Text for analysis:
What do I need to know about Listeria? That's what people have wondered in light of recent outbreaks of Listeria infection (listeriosis), including a 2011 outbreak blamed on Colorado-grown cantaloupes that sickened 146 people across 28 states, and killed 30 people.
What are the symptoms of listeriosis? How is the infection treated? Keep reading for answers to seven common questions, as provided by the CDC...
What are the symptoms?
Common symptoms of listeriosis include fever and muscle aches, often preceded by diarrhea. Other symptoms include headache, stiff neck, confusion, loss of balance, and convulsions. Pregnant women who contract listeriosis are at increased risk for premature birth and stillbirth.
How common is listeriosis?
Each year in the U.S., listeriosis sickens about 1,600 people and kills about 260. Certain people are at increased risk, including pregnant women, newborns, people with AIDS or other conditions that impair immunity, and people with cancer, diabetes, alcoholism or liver or kidney disease.
How does Listeria get into food?
Listeria germs occur naturally in soil and water and can be carried by animals, including those eaten by humans. Listeria is found in many raw foods, including meats and vegetables, soft cheese, hot dogs and other processed meats, and smoked seafood. The germs can be killed by cooking or pasteurization.
How does one contract listeriosis?
You get it by eating food that's tainted with Listeria gems. In addition, babies can get the disease if their mothers eat Listeria-contaminated food during pregnancy.
How can I reduce my risk?
Rinse raw vegetables thoroughly under running tap water before eating, and thorough cooking all beef, poultry, and other foods from animal sources. Keep kitchen surfaces clean, and keep uncooked meat and poultry separate from vegetables and from cooked and ready-to-eat foods. Be sure to keep your refrigerator clean - as listeria germs can grow even in refrigerated foods.
What if I eat a food that's been recalled?
Odds that you will get listeriosis is small even if you eat a food that has been recalled for listeria contamination. If you have no symptoms, don't worry. People who develop suspicious symptoms within two months of eating a recalled product should alert a doctor if they're in a high-risk group.
How is listerosis treated?
Given promptly, antibiotics can cure listerosis and prevent a fetus from becoming infected. But bear in mind that even with antibiotic therapy, some Listeria infections prove fatal - especially in older adults and people with serious medical problems.

Dataset excerpts:
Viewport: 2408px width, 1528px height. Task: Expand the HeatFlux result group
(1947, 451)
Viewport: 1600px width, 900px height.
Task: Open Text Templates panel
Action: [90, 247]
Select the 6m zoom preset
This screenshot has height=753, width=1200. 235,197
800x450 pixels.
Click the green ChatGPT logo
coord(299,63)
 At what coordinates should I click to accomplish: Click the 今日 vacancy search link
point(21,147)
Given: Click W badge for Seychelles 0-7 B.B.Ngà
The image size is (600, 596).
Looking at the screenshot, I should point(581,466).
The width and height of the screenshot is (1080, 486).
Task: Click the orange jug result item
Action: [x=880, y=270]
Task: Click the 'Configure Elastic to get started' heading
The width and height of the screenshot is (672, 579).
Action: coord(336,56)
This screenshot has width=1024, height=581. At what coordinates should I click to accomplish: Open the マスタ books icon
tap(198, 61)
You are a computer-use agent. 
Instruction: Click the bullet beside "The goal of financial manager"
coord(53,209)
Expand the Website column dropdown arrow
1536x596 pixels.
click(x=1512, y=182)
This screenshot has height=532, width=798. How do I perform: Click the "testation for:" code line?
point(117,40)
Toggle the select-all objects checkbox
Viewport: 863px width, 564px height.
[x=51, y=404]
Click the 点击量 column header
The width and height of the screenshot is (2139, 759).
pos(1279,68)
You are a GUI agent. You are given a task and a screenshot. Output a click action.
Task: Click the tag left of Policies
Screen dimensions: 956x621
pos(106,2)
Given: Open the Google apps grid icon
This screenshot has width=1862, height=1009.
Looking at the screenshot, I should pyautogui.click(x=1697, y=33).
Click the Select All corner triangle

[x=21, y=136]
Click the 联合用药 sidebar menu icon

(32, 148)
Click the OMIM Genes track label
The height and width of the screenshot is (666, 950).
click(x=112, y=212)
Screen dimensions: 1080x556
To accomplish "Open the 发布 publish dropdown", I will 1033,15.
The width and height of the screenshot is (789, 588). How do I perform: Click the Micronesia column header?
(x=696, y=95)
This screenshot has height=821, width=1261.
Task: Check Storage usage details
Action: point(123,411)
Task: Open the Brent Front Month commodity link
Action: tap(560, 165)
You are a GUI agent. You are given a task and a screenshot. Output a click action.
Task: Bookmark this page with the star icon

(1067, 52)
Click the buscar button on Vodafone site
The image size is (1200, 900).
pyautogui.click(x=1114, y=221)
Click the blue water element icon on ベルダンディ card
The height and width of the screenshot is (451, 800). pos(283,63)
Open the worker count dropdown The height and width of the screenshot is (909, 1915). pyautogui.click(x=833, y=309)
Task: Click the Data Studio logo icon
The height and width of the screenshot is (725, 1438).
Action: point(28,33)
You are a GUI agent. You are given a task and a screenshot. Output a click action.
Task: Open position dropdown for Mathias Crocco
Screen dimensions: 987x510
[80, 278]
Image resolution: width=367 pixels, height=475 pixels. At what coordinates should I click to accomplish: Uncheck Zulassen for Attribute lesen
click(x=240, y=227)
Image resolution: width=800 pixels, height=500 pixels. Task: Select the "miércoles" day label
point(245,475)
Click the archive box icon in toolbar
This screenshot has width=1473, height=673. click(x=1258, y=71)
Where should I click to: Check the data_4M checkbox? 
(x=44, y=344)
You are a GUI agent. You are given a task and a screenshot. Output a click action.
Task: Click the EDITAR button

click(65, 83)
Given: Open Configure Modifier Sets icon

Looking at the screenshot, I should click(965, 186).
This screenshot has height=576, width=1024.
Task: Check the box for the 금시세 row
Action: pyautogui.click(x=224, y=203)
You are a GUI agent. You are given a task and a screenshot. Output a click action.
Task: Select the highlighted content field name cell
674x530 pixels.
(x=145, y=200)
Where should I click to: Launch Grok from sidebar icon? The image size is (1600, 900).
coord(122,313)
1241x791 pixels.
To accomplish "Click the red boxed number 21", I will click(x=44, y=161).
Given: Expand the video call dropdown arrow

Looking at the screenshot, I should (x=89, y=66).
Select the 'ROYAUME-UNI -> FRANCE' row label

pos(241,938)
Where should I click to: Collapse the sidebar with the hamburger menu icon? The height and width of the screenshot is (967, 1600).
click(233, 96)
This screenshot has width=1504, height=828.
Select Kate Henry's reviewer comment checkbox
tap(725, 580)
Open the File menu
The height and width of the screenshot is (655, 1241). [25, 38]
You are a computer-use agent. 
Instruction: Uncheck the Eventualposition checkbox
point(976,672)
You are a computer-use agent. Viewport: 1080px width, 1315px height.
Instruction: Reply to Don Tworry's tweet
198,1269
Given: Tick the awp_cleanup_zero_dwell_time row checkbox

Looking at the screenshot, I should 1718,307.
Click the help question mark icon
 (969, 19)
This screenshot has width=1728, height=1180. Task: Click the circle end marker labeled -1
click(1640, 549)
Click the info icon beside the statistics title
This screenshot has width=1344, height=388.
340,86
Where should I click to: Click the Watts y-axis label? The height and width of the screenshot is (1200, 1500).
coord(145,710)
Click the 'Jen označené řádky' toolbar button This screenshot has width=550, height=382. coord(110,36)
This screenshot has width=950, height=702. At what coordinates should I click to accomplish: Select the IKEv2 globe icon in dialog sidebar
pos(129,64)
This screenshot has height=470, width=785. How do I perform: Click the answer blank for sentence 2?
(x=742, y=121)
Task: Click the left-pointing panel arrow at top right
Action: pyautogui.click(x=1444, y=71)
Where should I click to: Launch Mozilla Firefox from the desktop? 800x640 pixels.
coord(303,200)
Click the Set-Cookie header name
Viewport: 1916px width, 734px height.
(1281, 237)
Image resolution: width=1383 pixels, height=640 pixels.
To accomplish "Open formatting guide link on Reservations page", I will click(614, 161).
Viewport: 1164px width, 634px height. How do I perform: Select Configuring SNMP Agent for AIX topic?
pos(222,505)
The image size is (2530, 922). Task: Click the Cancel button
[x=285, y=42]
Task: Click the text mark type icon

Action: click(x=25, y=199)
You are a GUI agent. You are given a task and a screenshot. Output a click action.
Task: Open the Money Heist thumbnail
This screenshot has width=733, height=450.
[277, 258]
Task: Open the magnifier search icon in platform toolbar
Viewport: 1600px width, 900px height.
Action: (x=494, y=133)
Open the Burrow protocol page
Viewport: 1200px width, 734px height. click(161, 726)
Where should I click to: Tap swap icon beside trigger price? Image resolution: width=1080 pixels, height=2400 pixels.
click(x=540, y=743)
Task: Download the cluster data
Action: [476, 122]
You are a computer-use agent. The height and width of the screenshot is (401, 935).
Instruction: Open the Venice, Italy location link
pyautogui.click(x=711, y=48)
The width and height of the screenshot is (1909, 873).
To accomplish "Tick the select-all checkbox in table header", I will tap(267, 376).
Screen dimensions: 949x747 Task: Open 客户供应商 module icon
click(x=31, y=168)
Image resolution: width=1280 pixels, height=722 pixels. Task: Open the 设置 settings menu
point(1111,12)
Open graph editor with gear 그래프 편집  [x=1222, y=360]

Your objective:
Recast the paragraph of the text on Listeria that begins "Listeria germs occur naturally" as a bulleted list that keeps its main facts.

Your solution:
- Listeria germs occur naturally in soil and water.
- Animals can carry them, including animals that humans eat.
- They are found in many raw foods: meats and vegetables, soft cheese, hot dogs and other processed meats, and smoked seafood.
- Cooking or pasteurization can kill them.